C:\>py -3.4 encodingdemo.py
locale.getpreferredencoding: cp1252
sys.stdout.encoding: cp850

C:\>py -3.4 encodingdemo.py > some_file
locale.getpreferredencoding: cp1252
sys.stdout.encoding: cp1252

Note how the stdout encoding changes when redirecting. Since invoke does indeed redirect its childs I/O, it's correct to use locale.getpreferredencoding() to get the appropriate locale.

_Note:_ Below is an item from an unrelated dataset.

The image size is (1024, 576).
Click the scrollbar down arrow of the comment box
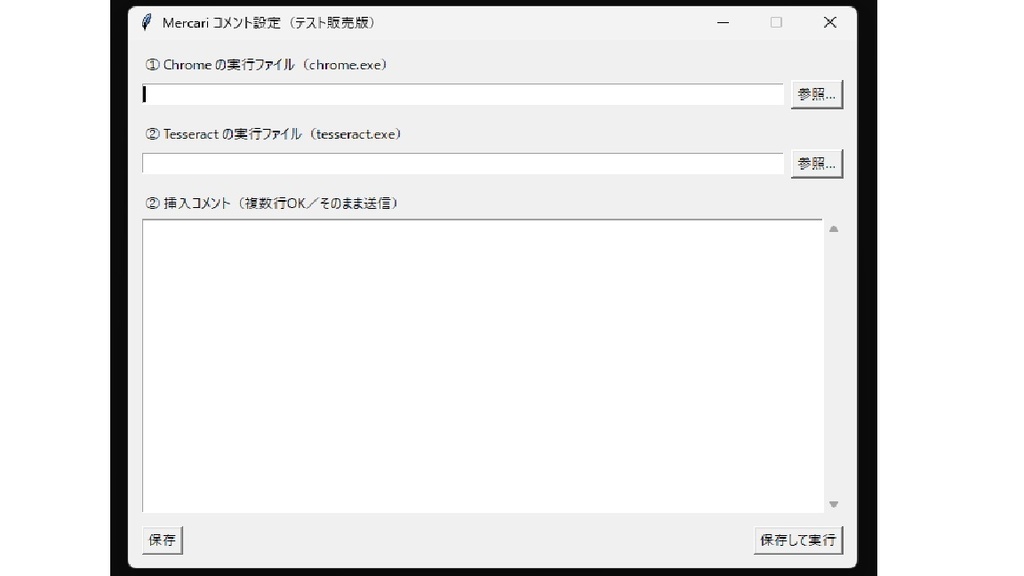(833, 503)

Unfortunately, msbuild, or more generally, .NET's Console class (documentation, source code) doesn't work this way. When it opens stdout, it uses the console output codepage, even when not writing directly to the console (see InitializeStdOutError in the source code link above):

int codePage = (int) Win32Native.GetConsoleOutputCP(); 
Encoding encoding = Encoding.GetEncoding(codePage);

In other words, it recovers the console encoding (sys.stdout.encoding in Python) even when redirected, whereas Python falls back to locale.getpreferredencoding().

C:\>chcp
Aktive Codepage: 850.
C:\>msbuild 2>&1 > msbuild.cp850    # German with CP850 chars

C:\>chcp 1250
Aktive Codepage: 1250.
C:\>msbuild 2>&1 > msbuild.cp1250   # English, ASCII

C:\>chcp 65001
Aktive Codepage: 65001.
C:\>msbuild 2>&1 > msbuild.cp65001  # German with UTF-8 chars

(Chcp changes the active codepage but doesn't alter locale.getpreferredencoding()).

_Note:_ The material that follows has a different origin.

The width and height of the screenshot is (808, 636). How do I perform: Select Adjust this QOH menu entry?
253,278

This means there is no way to correctly handle both Python apps (which output with locale.getpreferredencoding() encoding when redirected) and .NET apps (which output with the console encoding when redirected). :-(

Possible solutions:

  • Replace dst.write(data) with dst.buffer.write(data.encode(dst.encoding, errors='replace)) to avoid the UnicodeEncodeError when trying to write incorrectly read input to the console. This should definitely be done, irrespective of trying to get the encoding right.
  • We could try to decode the input data with both possible encodings on Windows and see what works, but this is super hackish.
  • We could set the codepage to locale.getdefaultencoding(), but that's a per-console window setting (not per-processtree), so we'd need to reset it to the previous value on exit (clean or via exception). Also, it's unclear what implications that will have for child processes. As a user, I wouldn't expect invoke to mess with my active codepage.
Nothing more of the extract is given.